Maybe it's a mother thing....I don't know.
But I'm thankful for it.
On Wednesday, my Madre proved herself once again when tensions were high and everyone was running around with their heads down - eyes fixed on our own separate roads of busyness, trying to avoid any collisions. Sometimes it's hard to remember greater perspective when you're so fixed on the tasks ahead of you.
And Madre knew that.
So at lunch, as everyone was high-fiving through the kitchen and trying to grab some food in transit, she looked at me across the room and said,
"We need the beach.
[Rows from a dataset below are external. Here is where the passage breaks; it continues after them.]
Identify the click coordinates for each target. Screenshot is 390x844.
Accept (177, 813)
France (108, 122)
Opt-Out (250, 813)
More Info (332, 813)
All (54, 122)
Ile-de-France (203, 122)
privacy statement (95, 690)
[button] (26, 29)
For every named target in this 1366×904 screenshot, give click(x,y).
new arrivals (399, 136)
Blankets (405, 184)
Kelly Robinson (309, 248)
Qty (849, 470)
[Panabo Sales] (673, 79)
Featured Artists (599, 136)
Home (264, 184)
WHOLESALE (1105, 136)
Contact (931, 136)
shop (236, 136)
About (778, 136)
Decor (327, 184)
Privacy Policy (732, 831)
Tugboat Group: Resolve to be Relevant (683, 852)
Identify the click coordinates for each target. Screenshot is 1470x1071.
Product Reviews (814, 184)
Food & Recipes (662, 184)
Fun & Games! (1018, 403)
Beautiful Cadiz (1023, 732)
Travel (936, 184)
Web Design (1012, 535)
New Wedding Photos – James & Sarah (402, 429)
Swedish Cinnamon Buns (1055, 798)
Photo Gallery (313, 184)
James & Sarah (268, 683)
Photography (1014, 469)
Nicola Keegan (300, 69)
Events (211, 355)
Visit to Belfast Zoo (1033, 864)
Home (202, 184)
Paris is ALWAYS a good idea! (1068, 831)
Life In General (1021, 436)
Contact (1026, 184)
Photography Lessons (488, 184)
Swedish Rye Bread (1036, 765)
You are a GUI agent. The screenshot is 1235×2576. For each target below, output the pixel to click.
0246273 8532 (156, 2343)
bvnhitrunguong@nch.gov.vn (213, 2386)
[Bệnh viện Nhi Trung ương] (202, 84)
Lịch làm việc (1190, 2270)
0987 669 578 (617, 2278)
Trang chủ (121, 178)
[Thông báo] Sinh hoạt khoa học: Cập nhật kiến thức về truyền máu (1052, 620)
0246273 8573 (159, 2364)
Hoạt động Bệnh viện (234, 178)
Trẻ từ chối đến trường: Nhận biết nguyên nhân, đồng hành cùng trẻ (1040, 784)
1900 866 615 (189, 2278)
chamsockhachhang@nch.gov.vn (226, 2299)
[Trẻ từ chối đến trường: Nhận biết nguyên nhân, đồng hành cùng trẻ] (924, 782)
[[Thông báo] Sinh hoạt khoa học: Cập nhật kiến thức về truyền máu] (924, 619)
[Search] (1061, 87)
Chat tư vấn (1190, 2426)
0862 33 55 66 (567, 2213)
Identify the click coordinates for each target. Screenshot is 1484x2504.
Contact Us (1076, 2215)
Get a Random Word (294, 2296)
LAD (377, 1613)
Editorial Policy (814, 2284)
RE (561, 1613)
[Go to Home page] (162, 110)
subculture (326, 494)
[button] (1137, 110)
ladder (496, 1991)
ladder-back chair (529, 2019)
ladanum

Let's just go for an hour or two."
It was as if somebody flipped a switch in me, and I was filled with an urgency to get to the seashore...
Saltwater is the cure for anything, after all...even busy, hectic afternoons.
So we jumped in the car, grabbed rice balls on the way, and headed off in search of salt air.
And guess what...Madre was right once again.
We didn't do anything significant. In fact, I think we only walked up and down the shore a few times and sat for a while just to watch the tide go out. But it was just what we needed....to breathe the cool sea air and listen to the waves crash on the sea wall. To not think for a while, and just be.
It cleared my perspective.
And I went home better able to handle all my busyness - with hair blown all over the place, toes covered in sand, and lungs full of sea spray.
So I'm thankful for my Madre, today. For her ability to look beyond the present confusion, and turn to life's constant, simple pleasures....to rice balls, and windows rolled down, and to afternoons on the beach.
She's a good one.
Maybe I'm biased...but I don't think so.